Prisma

Rätsel der Inaktivierung gelöst

(jb). Darmbakterien sind in der Lage, bestimmte Wirkstoffe zu aktivieren oder auch zu inaktivieren. Letzteres ist beispielsweise bei Digoxin der Fall. Bereits 1982 zeigten Wissenschaftler der Columbia-Universität, dass eine bestimmte Bakterienart, Eggerthella lenta, dafür verantwortlich ist, dass das Herzglykosid nicht bei allen Patienten wirkt. Der Mechanismus der Inaktivierung wurde allerdings nie verstanden.

Aus dem wolligen Fingerhut (Digitalis lanata) wurde das Herzglykosid Digoxin 1930 erstmalig isoliert. Warum es bei manchen Patienten nicht wirkt, wurde jetzt im Fachmagazin Science publiziert.

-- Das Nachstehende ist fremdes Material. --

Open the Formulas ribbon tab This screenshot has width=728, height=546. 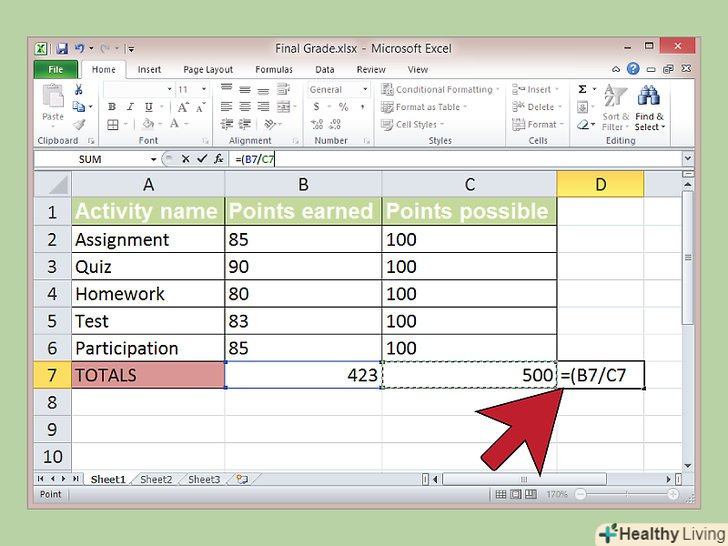coord(273,70)
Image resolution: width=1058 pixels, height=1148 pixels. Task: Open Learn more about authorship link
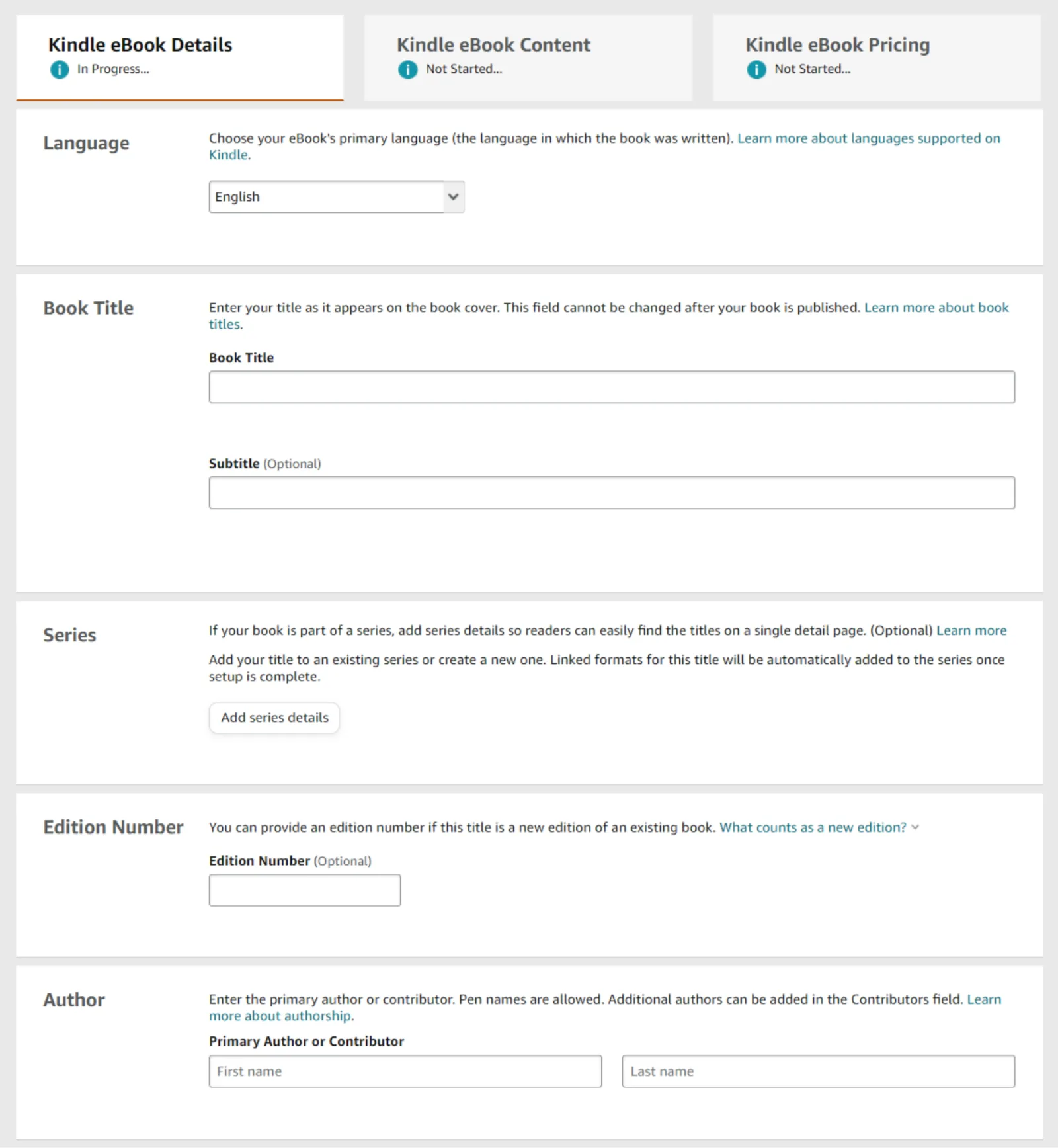(280, 1016)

Foto: DAZ/Archiv

Eggerthella lenta – ein gram-positiver Anaerobier vom Stamm der Actinobakterien: wenig bekannt, aber weit verbreitet und zwar in der Darmflora jedes Menschen. Daher musste der Ansatz der Wissenschaftler vor mehr als 30 Jahren scheitern, anhand des Nachweises von E. lenta vorauszusagen, ob bei der betreffenden Person Digoxin wirken wird oder nicht.

Nun ist es gelungen, den Mechanismus der Digoxin-Inaktivierung aufzuklären. Cytochrome sind mit großer Wahrscheinlichkeit die Übeltäter. Allerdings nicht humane CYP-Enzyme, die in der Leber für den Metabolismus zahlreicher Arzneistoffe verantwortlich sind, sondern bakterielle. In Zellkultur-Experimenten konnten Wissenschaftler aus Harvard zeigen, dass bei einem bestimmten Stamm des Bakteriums E. lenta zwei Gene, die für CYP-Enzyme codieren, in Anwesenheit von Digoxin hochreguliert werden. Bakterienstämme, bei denen diese beiden Gene nicht vorhanden sind, haben keinerlei Einfluss auf den Digoxin-Metabolismus. Außerdem konnte die Gruppe zeigen, dass die Zugabe der Aminosäure Arginin die Inaktivierung des Herzglykosids verhindert. Auch im Mausmodell, das mit entsprechenden Bakterien besiedelt war, waren unter Protein- und somit Arginin-reicher Diät höhere Wirkstoffspiegel nachweisbar als unter proteinfreier.

So ist zum einen ein altes Rätsel um den Mechanismus der Inaktivierung von Digoxin gelöst. Wenn aber die Erkenntnisse aus Zellkultur und Mausmodell sich auf den Menschen übertragen lassen, könnte zum anderen die Problematik der Digoxin-Inaktivierung im klinischen Alltag durch einfache Ernährungsempfehlungen der Vergangenheit angehören.


Quelle: Haiser H J et al. Science 19 July 2013; Vol. 341 no. 6143 pp. 295 – 298; DOI: 10.1126/ science.1235872.